Names matter. They mark our particularity, situate us in history, and can even be part of telling our story. Ann’s full name – Ann Cory Dodgson Dorsey – divides nicely into four parts. For my storytelling, Ann Dodgson refers to the first nineteen years of Mom’s life. In 1966, she married Dad. I tell the story of those years by her taken name, Ann Dorsey. I trace her artistic journey under her art name, Ann Cory. Finally, in her full name, Ann Cory Dodgson Dorsey, I see the blossoming of her mature beauty, like a late summer day in the garden she loves so well.

How Ann Got Her Name
“Don’t name her Fanny,” Fanny warned her pregnant daughter Sayre, whapping her behind with her hand for emphasis. Ann was in her 50’s when she realized that Sayre had, after all, named her after her beloved grandmother Fanny in her first and middle name. Ann Cory Dodgson was born the evening of May 23, 1946, after Sayre tucked her older sister, Margaret Sayre , and brothers Thomas Galen and Robert George to bed. Then Sayre make her way to the hospital in Moroni, Utah, where her husband Thomas “Doc” Dodgson delivered their daughter. Let’s begin Ann’s story with her beloved Grandmother, Fanny Y. Cory.

Fanny Y. Cory Cooney
Born in 1877 in Waukegan, IL, of Scottish immigrant stock, Fanny had a precocious imagination and prodigious talent, but also disadvantages: poverty, the death of her mother Jessie from consumption when she was ten, and a possessive and absent father who drank too much. At age twelve, Fanny and her older sister Agnes, who had contracted tuberculosis caring for their mother, moved to Helena, MT. Fanny lived with their brother Bob who was carving out a life there, Agnes with friends of the family.
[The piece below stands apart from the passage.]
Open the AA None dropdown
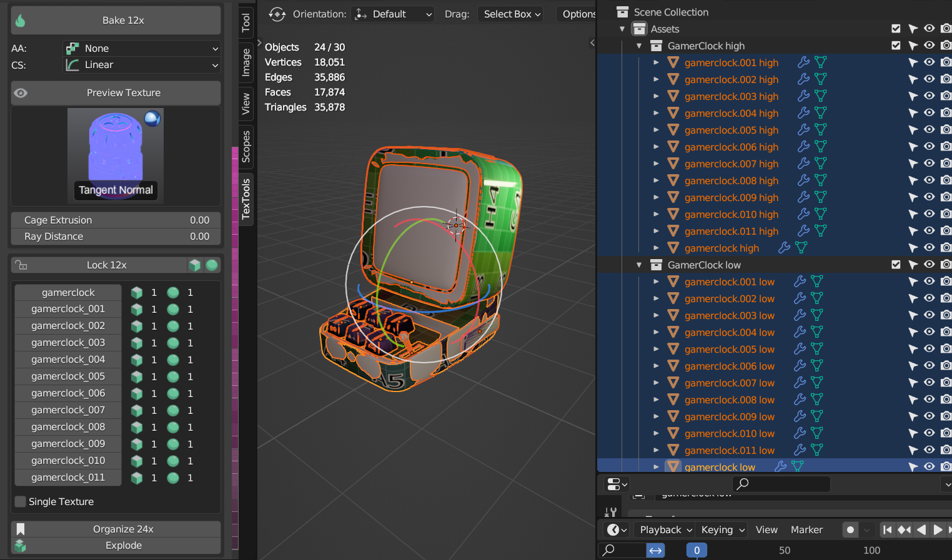 click(141, 48)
Fanny dropped out of school in the eighth grade. Before she quit, the art teacher, Mary C. Wheeler, who had studied at The New England Conservatory’s Department of Fine Arts and at the Julienne Academy in Paris, noticed Fanny’s true talent and encouraged her to stick with art. Fanny’s break came when she got a letter from her brother Jack, a well-known newspaper illustrator, cartoonist and caricaturist for Pulitzer’s The New York World. It held one hundred dollars and a note inviting her to live with him and his wife Bertha in Manhattan and enroll in the Metropolitan School of Art.
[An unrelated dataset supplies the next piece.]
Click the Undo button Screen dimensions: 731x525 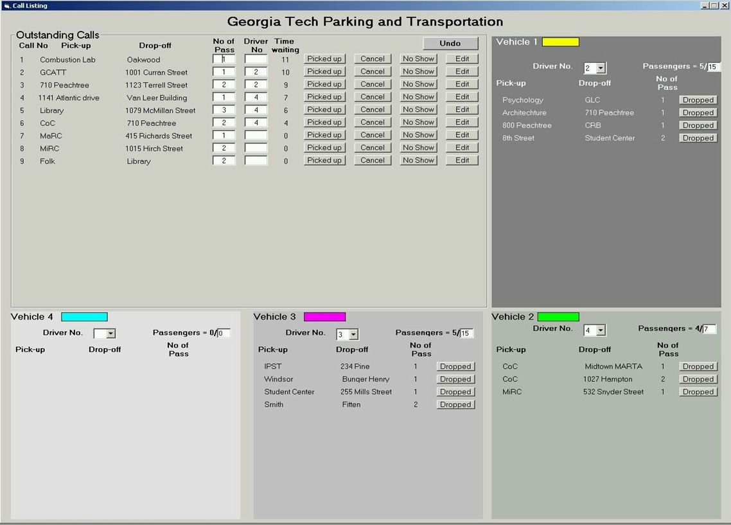coord(450,43)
It was the spring of 1885 when Fanny arrived in New York City. Though only seventeen, she quickly rose as to the top of the class. She was accepted into the prestigious Art Students League where many of America’s finest artists were instructors. After a year, Jack’s ability to pay her tuition ran out. Fanny left art school, “…to make my fortune,” she said and did. By the time she was nineteen, she made enough to keep a home for herself, her sister and father. By 1900, F.Y. Cory illustrations graced Scribner’s, Century, Harper’s Bazaar, Life, The Saturday Evening Post, McClure’s, Liberty, Youth’s Companion, St. Nicholas, and the Ladies Home Journal. As an up-and-coming illustrator, Fanny was invited to parties, like when the literary giant Mary Mapes Dodge invited her to her country estate in the Catskill Mountains. Fanny turned them down. Years later she explained why.
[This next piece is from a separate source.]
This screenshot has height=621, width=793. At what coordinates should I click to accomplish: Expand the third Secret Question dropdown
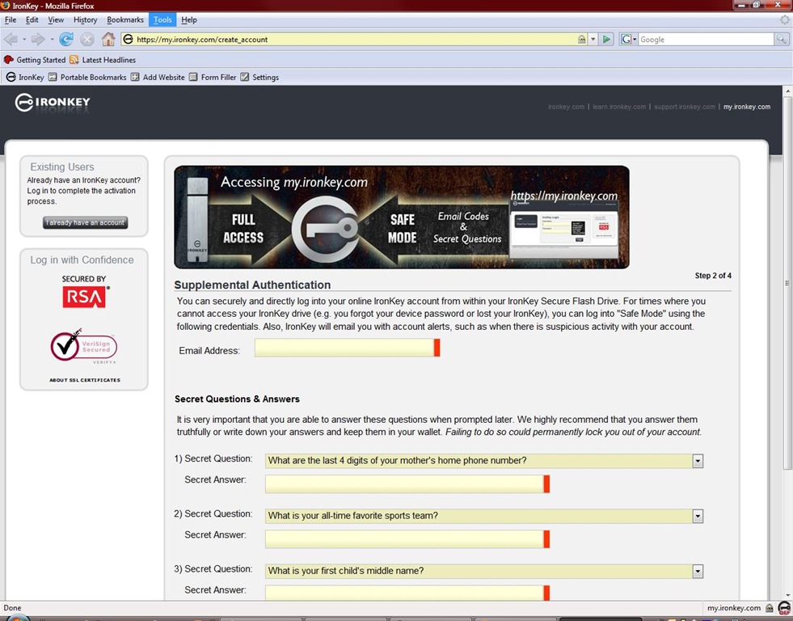coord(697,571)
“Soon I met Mary Mapes Dodge, the owner of St. Nicholas and chief editor. She was a lovely woman. She asked me to come to a lovely party she was giving for other young artists at her home in the country which I’ve no doubt was a beautiful place. And I couldn’t accept it. You see, at that time my sister was living, and I had to leave her alone so much that I didn’t like to do anything that was unnecessary. She was always watching for me in the window when I came home. I didn’t want her to watch in vain.”
Fanny had been warned that Agnes might die at any time of a pulmonary hemorrhage. When it happened in 1900 it devasted her. She didn’t speak of Agnes’ death until one summer evening decades later at the Dodgson farm on Camano. Fanny, her daughter Sayre and granddaughter Margaret were snapping pees. Then in the fading sunlight, she told them all: how she woke to hear Agnes’ fingers tapping the coverlet. “I jumped up, struck a match to light the gas, saw my own scared face in the glass and wondered ‘Is this it?’ and turned to find my darling vomiting blood in great globs, her frightened eyes on me. I held her in my arms, praying to God, I think. It was not long – the frightened look was gone, the eyes grew dim and I knew she was gone.”
Fanny sank into depression. Work didn’t lift her. Nor did the trip her best friend took her on to her family’s home in Texas. Her depression was so severe that her brothers Bob and Jack planned a summer trip in Montana for her. Camping and fishing outdoors renewed her spirit. She went back to Manhattan and her work. But Montana’s mountains had staked a claim in her heart. In 1902 she returned to Montana for good. She lived in a small cabin along Beaver Creek next to two the cabins where Jack and Bob ran “The Cory Brothers Mine.” Fanny threw herself into the operation as its main financial backer, raising money through her illustrations. They didn’t strike it rich.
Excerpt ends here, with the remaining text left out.